** START OF Input for this task **

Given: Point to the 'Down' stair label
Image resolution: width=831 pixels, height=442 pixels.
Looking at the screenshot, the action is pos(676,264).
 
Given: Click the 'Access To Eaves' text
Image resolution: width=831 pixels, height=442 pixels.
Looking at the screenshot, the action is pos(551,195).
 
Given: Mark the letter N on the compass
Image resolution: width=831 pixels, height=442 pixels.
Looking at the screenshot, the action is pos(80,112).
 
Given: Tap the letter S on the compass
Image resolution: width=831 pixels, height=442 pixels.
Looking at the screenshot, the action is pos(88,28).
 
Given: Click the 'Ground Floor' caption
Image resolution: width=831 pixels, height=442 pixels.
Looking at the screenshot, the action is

** END OF Input for this task **

To be done => Copy every line above, requests included, and offset each coordinate in the answers by adding 133 to it.

Solution to the problem =>
Given: Point to the 'Down' stair label
Image resolution: width=831 pixels, height=442 pixels.
Looking at the screenshot, the action is pos(809,397).
 
Given: Click the 'Access To Eaves' text
Image resolution: width=831 pixels, height=442 pixels.
Looking at the screenshot, the action is pos(684,328).
 
Given: Mark the letter N on the compass
Image resolution: width=831 pixels, height=442 pixels.
Looking at the screenshot, the action is pos(213,245).
 
Given: Tap the letter S on the compass
Image resolution: width=831 pixels, height=442 pixels.
Looking at the screenshot, the action is pos(221,161).
 
Given: Click the 'Ground Floor' caption
Image resolution: width=831 pixels, height=442 pixels.
Looking at the screenshot, the action is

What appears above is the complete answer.